WRITTEN EXERCISE
Copy the material below line for line, keeping every character unchanged.

Entries taken from a collection

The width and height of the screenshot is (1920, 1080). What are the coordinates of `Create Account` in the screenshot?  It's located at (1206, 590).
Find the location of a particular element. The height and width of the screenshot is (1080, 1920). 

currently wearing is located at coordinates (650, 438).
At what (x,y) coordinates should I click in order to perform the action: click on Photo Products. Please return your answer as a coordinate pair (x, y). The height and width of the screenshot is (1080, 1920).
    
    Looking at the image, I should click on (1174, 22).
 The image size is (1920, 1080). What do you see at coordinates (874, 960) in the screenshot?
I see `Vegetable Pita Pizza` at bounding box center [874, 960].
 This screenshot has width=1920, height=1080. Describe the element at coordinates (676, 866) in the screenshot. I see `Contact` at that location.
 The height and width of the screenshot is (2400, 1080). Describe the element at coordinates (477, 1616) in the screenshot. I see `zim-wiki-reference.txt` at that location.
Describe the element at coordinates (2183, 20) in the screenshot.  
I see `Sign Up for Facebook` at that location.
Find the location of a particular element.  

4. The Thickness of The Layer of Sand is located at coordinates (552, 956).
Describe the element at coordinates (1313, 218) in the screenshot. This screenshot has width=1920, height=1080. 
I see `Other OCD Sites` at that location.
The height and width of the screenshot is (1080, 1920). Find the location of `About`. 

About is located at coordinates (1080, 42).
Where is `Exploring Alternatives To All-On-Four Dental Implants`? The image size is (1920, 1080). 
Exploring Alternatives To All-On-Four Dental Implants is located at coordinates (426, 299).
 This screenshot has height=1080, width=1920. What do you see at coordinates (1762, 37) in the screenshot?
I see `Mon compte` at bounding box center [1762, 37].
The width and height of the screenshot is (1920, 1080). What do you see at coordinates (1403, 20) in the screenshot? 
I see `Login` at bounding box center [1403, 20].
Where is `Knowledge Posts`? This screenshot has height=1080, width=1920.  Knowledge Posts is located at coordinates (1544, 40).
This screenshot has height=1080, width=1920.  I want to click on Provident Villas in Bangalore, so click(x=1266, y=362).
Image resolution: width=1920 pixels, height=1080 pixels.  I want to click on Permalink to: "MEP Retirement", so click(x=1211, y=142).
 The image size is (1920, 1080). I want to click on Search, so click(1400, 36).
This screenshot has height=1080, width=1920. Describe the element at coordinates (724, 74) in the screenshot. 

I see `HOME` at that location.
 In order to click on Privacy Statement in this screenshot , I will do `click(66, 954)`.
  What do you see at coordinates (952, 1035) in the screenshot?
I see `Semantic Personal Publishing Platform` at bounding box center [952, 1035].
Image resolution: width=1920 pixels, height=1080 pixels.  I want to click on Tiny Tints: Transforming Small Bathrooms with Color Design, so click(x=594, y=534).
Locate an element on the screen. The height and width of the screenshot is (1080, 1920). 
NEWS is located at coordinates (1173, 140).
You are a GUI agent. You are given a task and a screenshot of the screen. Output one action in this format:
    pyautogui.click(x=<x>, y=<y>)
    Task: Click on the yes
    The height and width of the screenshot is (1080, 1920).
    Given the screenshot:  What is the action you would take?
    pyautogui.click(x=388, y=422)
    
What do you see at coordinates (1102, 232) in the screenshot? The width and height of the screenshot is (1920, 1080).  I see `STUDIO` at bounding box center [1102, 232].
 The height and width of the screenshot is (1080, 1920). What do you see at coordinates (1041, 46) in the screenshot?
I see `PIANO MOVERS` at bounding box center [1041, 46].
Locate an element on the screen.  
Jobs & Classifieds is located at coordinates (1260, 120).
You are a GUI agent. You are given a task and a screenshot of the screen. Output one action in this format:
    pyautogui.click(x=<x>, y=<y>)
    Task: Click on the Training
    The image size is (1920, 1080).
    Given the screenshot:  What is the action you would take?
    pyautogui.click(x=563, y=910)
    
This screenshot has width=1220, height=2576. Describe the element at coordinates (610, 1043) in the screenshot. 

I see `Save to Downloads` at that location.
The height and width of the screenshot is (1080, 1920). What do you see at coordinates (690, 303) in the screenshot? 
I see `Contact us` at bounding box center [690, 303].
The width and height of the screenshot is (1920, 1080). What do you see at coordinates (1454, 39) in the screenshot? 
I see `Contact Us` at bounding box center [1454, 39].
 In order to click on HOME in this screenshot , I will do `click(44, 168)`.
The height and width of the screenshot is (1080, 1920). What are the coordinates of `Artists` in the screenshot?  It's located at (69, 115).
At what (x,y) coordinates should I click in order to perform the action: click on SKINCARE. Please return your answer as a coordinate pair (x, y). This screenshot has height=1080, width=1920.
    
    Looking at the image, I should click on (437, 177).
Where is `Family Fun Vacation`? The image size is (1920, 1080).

REPLY TO THE EXERCISE
The width and height of the screenshot is (1920, 1080). What are the coordinates of `Create Account` in the screenshot?  It's located at (1206, 590).
Find the location of a particular element. The height and width of the screenshot is (1080, 1920). 

currently wearing is located at coordinates (650, 438).
At what (x,y) coordinates should I click in order to perform the action: click on Photo Products. Please return your answer as a coordinate pair (x, y). The height and width of the screenshot is (1080, 1920).
    
    Looking at the image, I should click on (1174, 22).
 The image size is (1920, 1080). What do you see at coordinates (874, 960) in the screenshot?
I see `Vegetable Pita Pizza` at bounding box center [874, 960].
 This screenshot has width=1920, height=1080. Describe the element at coordinates (676, 866) in the screenshot. I see `Contact` at that location.
 The height and width of the screenshot is (2400, 1080). Describe the element at coordinates (477, 1616) in the screenshot. I see `zim-wiki-reference.txt` at that location.
Describe the element at coordinates (2183, 20) in the screenshot.  
I see `Sign Up for Facebook` at that location.
Find the location of a particular element.  

4. The Thickness of The Layer of Sand is located at coordinates (552, 956).
Describe the element at coordinates (1313, 218) in the screenshot. This screenshot has width=1920, height=1080. 
I see `Other OCD Sites` at that location.
The height and width of the screenshot is (1080, 1920). Find the location of `About`. 

About is located at coordinates (1080, 42).
Where is `Exploring Alternatives To All-On-Four Dental Implants`? The image size is (1920, 1080). 
Exploring Alternatives To All-On-Four Dental Implants is located at coordinates (426, 299).
 This screenshot has height=1080, width=1920. What do you see at coordinates (1762, 37) in the screenshot?
I see `Mon compte` at bounding box center [1762, 37].
The width and height of the screenshot is (1920, 1080). What do you see at coordinates (1403, 20) in the screenshot? 
I see `Login` at bounding box center [1403, 20].
Where is `Knowledge Posts`? This screenshot has height=1080, width=1920.  Knowledge Posts is located at coordinates (1544, 40).
This screenshot has height=1080, width=1920.  I want to click on Provident Villas in Bangalore, so click(x=1266, y=362).
Image resolution: width=1920 pixels, height=1080 pixels.  I want to click on Permalink to: "MEP Retirement", so click(x=1211, y=142).
 The image size is (1920, 1080). I want to click on Search, so click(1400, 36).
This screenshot has height=1080, width=1920. Describe the element at coordinates (724, 74) in the screenshot. 

I see `HOME` at that location.
 In order to click on Privacy Statement in this screenshot , I will do `click(66, 954)`.
  What do you see at coordinates (952, 1035) in the screenshot?
I see `Semantic Personal Publishing Platform` at bounding box center [952, 1035].
Image resolution: width=1920 pixels, height=1080 pixels.  I want to click on Tiny Tints: Transforming Small Bathrooms with Color Design, so click(x=594, y=534).
Locate an element on the screen. The height and width of the screenshot is (1080, 1920). 
NEWS is located at coordinates (1173, 140).
You are a GUI agent. You are given a task and a screenshot of the screen. Output one action in this format:
    pyautogui.click(x=<x>, y=<y>)
    Task: Click on the yes
    The height and width of the screenshot is (1080, 1920).
    Given the screenshot:  What is the action you would take?
    pyautogui.click(x=388, y=422)
    
What do you see at coordinates (1102, 232) in the screenshot? The width and height of the screenshot is (1920, 1080).  I see `STUDIO` at bounding box center [1102, 232].
 The height and width of the screenshot is (1080, 1920). What do you see at coordinates (1041, 46) in the screenshot?
I see `PIANO MOVERS` at bounding box center [1041, 46].
Locate an element on the screen.  
Jobs & Classifieds is located at coordinates (1260, 120).
You are a GUI agent. You are given a task and a screenshot of the screen. Output one action in this format:
    pyautogui.click(x=<x>, y=<y>)
    Task: Click on the Training
    The image size is (1920, 1080).
    Given the screenshot:  What is the action you would take?
    pyautogui.click(x=563, y=910)
    
This screenshot has width=1220, height=2576. Describe the element at coordinates (610, 1043) in the screenshot. 

I see `Save to Downloads` at that location.
The height and width of the screenshot is (1080, 1920). What do you see at coordinates (690, 303) in the screenshot? 
I see `Contact us` at bounding box center [690, 303].
The width and height of the screenshot is (1920, 1080). What do you see at coordinates (1454, 39) in the screenshot? 
I see `Contact Us` at bounding box center [1454, 39].
 In order to click on HOME in this screenshot , I will do `click(44, 168)`.
The height and width of the screenshot is (1080, 1920). What are the coordinates of `Artists` in the screenshot?  It's located at (69, 115).
At what (x,y) coordinates should I click in order to perform the action: click on SKINCARE. Please return your answer as a coordinate pair (x, y). This screenshot has height=1080, width=1920.
    
    Looking at the image, I should click on (437, 177).
Where is `Family Fun Vacation`? The image size is (1920, 1080).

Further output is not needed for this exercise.